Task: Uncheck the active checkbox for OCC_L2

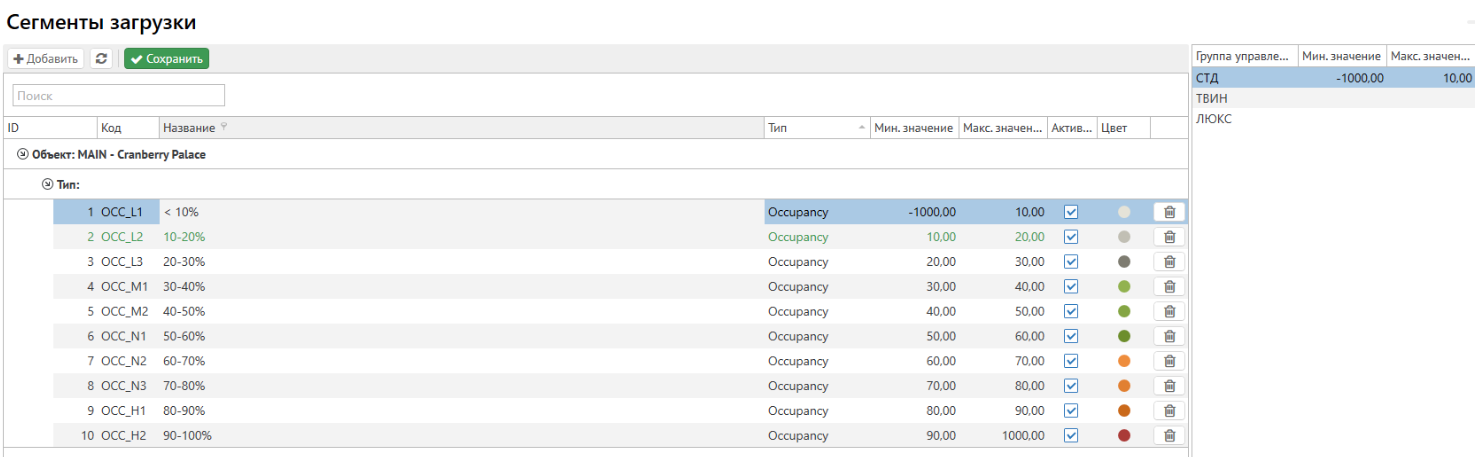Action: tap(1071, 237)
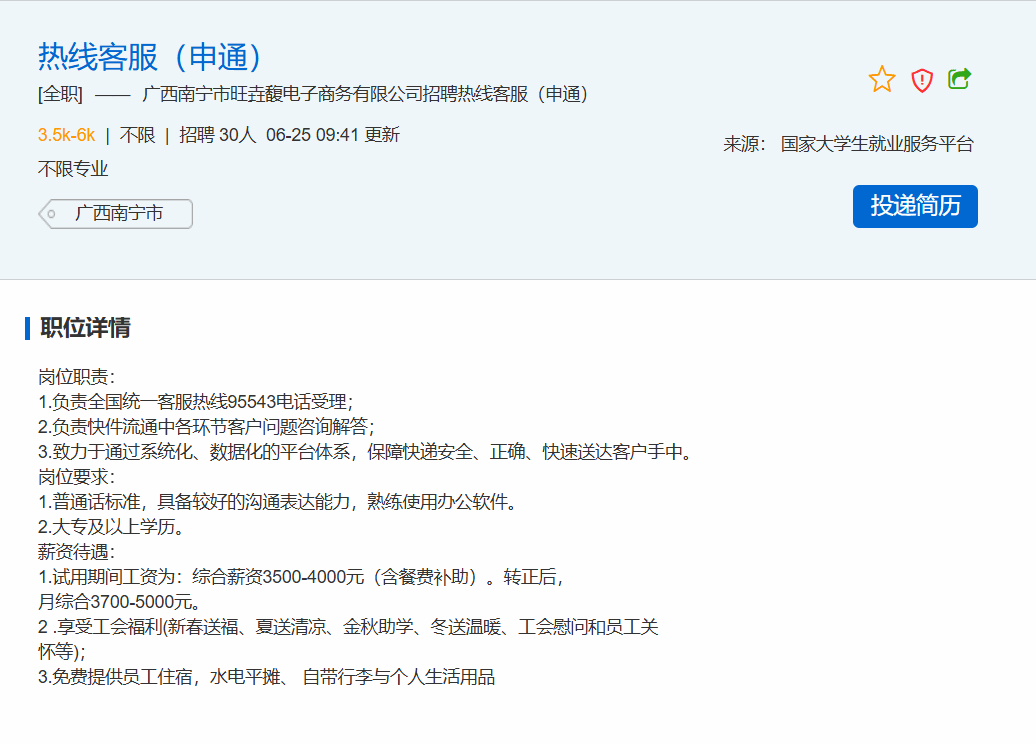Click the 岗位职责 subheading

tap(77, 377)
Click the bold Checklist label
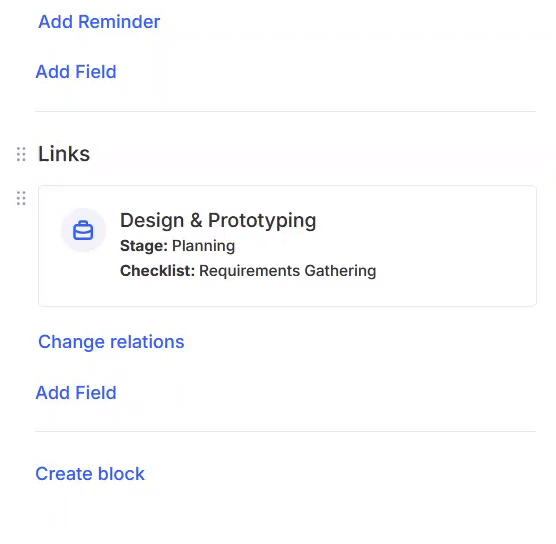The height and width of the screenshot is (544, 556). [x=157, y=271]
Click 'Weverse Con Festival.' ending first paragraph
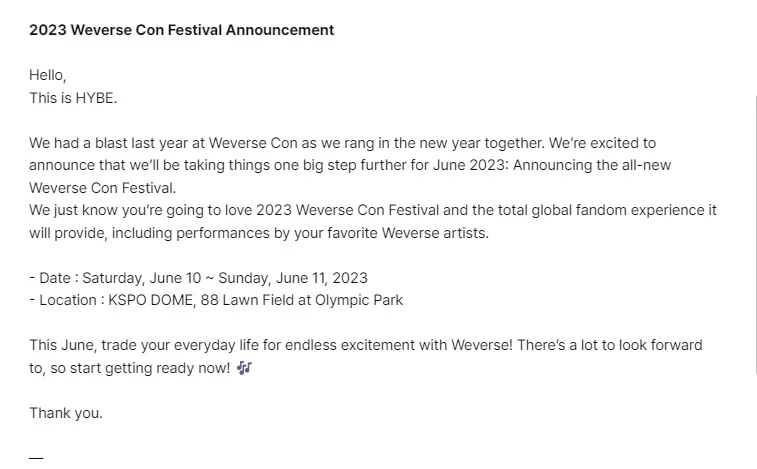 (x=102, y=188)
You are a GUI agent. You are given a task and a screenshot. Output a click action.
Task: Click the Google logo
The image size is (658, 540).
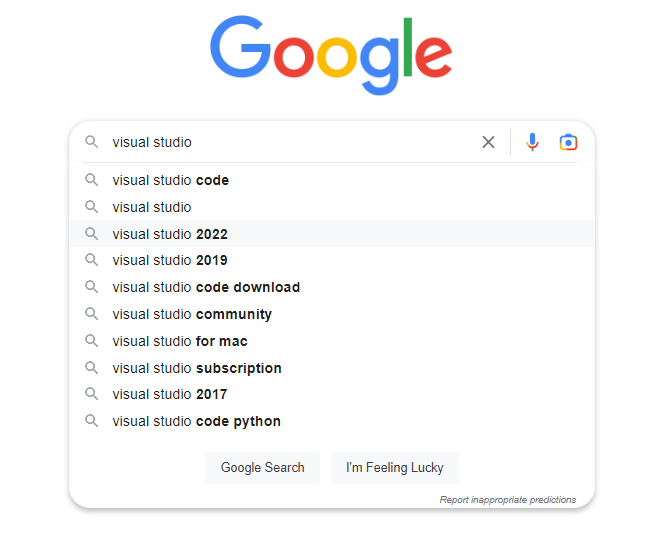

...

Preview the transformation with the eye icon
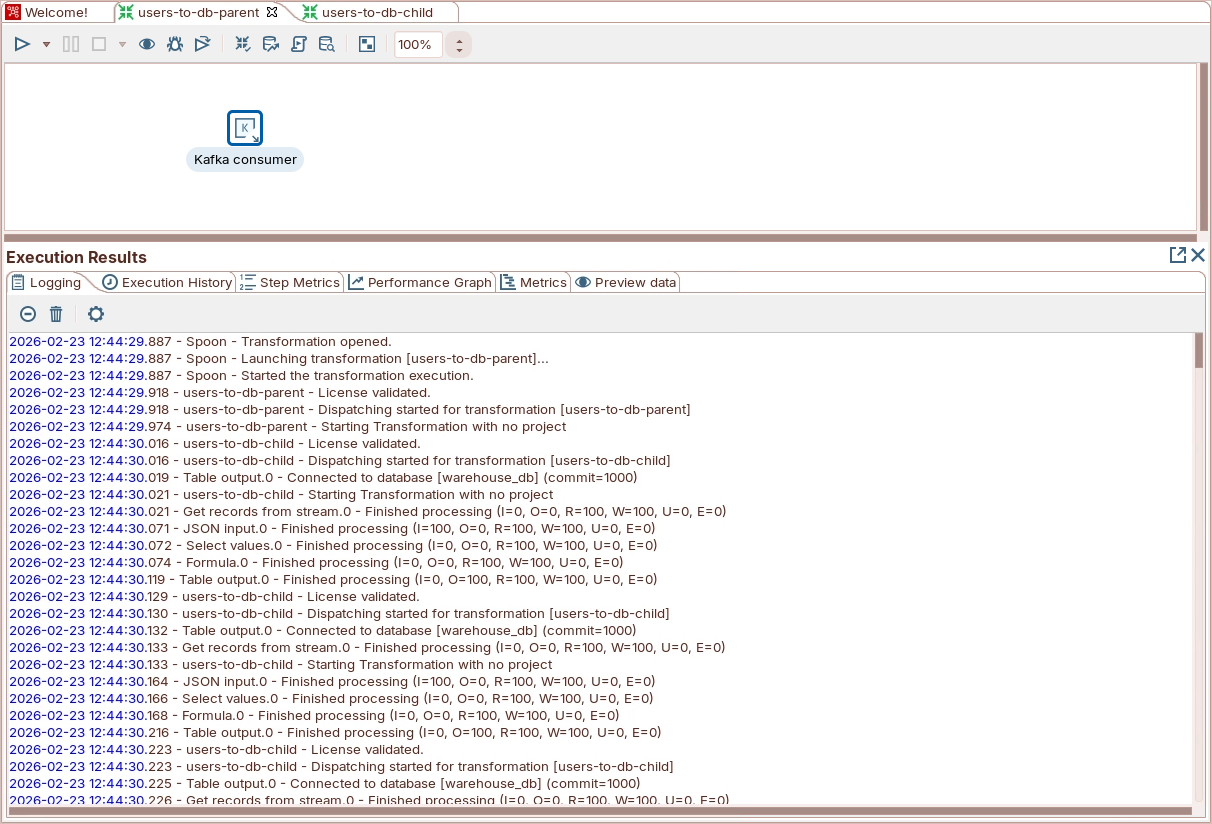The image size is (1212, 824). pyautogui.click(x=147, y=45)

| WORK REQUIRED |
What to print is the stretch of entries from the line with "Task: Uncheck the active checkbox for OCC_L2" up to and including the line with "The image size is (658, 540).". Please print it exactly and leave out the pictures.

| RESULT OF THIS EXERCISE |
Task: Uncheck the active checkbox for OCC_L2

Action: tap(1071, 237)
Click the 岗位职责 subheading

tap(77, 377)
Click the bold Checklist label
The height and width of the screenshot is (544, 556). [x=157, y=271]
Click 'Weverse Con Festival.' ending first paragraph
 (x=102, y=188)
You are a GUI agent. You are given a task and a screenshot. Output a click action.
Task: Click the Google logo
The image size is (658, 540).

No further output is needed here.